6 Haziran 2010 Pazar

rg 2010: kadınlar finali - francesca açık

Avustralya gazetesi Herald Sun manşette şunları yazmıştı final günü: Grand Sam. Sam kazanamadı ve ben de bu güzel başlığa ithafen yukarıdaki başlığı atmayı uygun buldum.

Francesca Schiavone, eski şampiyonlardan Mary Pierce’ın elinden Suzanne Lenglen kupasını yani Roland Garros şampiyonu olduğunu tasdikleyen kupayı alırken yüzüne düşen kocaman gülümseme mutluluğunu tüm çıplaklığıyla gözler önüne seriyordu. Fransa Açık her zaman sürpriz şampiyonlar ve finalistler çıkartmıştır. Zeminin karakteristiği nedeniyle çok ince dokunuşları olan oyuncuların burada istenilen performansı gösteremediğine rastlanmışken, daha çok koşan ve mücadeleyi seven raketler her zaman başarılı olmuşlardır.

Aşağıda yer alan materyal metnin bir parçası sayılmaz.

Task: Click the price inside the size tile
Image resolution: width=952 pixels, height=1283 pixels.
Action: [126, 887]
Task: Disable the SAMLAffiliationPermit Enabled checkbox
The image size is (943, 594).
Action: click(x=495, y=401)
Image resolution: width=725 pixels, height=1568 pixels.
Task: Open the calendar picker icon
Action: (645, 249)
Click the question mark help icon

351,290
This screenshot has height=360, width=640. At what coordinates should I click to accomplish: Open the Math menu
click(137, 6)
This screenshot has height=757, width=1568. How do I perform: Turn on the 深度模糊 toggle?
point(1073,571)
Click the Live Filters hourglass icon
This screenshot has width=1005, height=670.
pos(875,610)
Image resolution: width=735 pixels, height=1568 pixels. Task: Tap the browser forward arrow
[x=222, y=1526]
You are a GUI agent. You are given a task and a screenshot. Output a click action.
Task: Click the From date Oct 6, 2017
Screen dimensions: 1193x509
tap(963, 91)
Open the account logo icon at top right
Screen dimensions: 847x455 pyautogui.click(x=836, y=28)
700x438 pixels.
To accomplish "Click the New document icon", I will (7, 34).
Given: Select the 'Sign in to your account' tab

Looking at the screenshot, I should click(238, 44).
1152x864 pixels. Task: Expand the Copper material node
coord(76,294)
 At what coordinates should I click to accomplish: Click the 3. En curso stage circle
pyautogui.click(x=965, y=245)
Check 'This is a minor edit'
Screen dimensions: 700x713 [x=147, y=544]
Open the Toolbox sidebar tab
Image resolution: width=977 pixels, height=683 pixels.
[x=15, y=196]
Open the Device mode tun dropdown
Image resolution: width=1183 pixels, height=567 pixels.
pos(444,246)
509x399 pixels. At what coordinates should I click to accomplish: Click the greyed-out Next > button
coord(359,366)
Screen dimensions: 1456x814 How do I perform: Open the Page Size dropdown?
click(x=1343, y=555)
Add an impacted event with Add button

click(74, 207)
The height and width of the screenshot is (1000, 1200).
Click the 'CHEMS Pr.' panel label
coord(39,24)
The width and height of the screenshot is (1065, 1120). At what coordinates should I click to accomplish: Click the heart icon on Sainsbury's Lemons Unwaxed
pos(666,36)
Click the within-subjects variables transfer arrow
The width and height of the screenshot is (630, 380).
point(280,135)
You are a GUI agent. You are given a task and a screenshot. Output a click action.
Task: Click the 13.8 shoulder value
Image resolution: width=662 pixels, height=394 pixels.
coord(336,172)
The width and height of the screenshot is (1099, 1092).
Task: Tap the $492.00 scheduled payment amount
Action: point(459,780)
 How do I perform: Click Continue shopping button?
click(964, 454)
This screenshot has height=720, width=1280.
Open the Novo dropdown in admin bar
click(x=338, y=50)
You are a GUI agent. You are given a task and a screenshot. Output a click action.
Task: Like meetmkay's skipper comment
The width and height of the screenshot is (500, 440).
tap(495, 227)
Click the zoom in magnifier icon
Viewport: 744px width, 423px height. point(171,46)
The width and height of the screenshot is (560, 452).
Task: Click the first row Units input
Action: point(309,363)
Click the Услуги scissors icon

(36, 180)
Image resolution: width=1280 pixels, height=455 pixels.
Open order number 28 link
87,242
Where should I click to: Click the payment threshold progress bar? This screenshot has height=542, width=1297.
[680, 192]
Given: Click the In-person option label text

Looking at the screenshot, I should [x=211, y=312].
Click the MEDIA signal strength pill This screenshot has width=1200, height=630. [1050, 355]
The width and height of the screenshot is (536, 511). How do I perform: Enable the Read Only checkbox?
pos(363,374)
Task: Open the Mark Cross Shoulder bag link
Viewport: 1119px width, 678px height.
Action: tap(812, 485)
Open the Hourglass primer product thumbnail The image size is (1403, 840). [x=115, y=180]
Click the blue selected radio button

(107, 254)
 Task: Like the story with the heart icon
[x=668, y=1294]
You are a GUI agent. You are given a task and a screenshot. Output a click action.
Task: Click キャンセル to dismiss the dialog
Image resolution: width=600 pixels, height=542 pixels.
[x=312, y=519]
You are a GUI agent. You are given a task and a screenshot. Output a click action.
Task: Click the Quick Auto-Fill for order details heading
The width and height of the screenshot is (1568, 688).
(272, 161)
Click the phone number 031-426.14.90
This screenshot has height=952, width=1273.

2001’den bu yana yitik ve zevksiz finalleri hep tek taraflı geçmiş müsabakalardan sonra iki sette sonuçlanmasına rağmen 2010 Roland Garros finali kadınlarda seviyeyi biraz yükseltti. Tabii turnuva finallerinin son 10 yılda bu kadar sönük geçmesinin nedeni Justine Henin. Juju o kadar domine etmişti ki Paris’i karşısına kim çıksa direnemiyordu. O gittikten sonraki iki finalin de kötü geçmesinin nedeni ise Dinara Safina’ydı. Bu sefer ters yönden etkiledi. Hiçbir şey oynamayarak rakiplerine kupayı verdi Rus raket.

Ama bu sefer farklıydı. Turnuva öncesi favoriler arasında olmasa da “Dark Horse”lar arasında gösterilebilecek ve Avustralya tenisi kadınlarda tekrar şahlandırması kuvvetle muhtemel olan Samantha Stosur ile,kadınlarda hiç Grand Slam şampiyonu çıkartamamış İtalya’nın umudu Francesca Schiavone finale kadar yükseldiler ve kariyerlerinde bir ilki yaşamak için dün korta çıktılar. Stosur’un final yolu daha zorluydu ve 3 favoriyi yendi Güneyli. Henin, Serena ve Jankovic. Final öncesinde de daha çok şans tanına taraftı haliyle.

Varyasyonlu servisleri, backhand slice’ı ve spinli vuruşları ile birbirlerine benzer oyun oynayan ikiliden mental oalrak güçlü olan, bu kupayı daha çok isteyen kazandı. İtalya’nın çirkin kraliçesi, güzel Avustralyalı (evet kol kaslarını saymazsak) Sam karşısında küçüklüğünden beri hülyasını kurduğu şeyi gerçekleştirdi. Finallerin boğulan iki isminden “Karavana Sam” yine boşa salladı.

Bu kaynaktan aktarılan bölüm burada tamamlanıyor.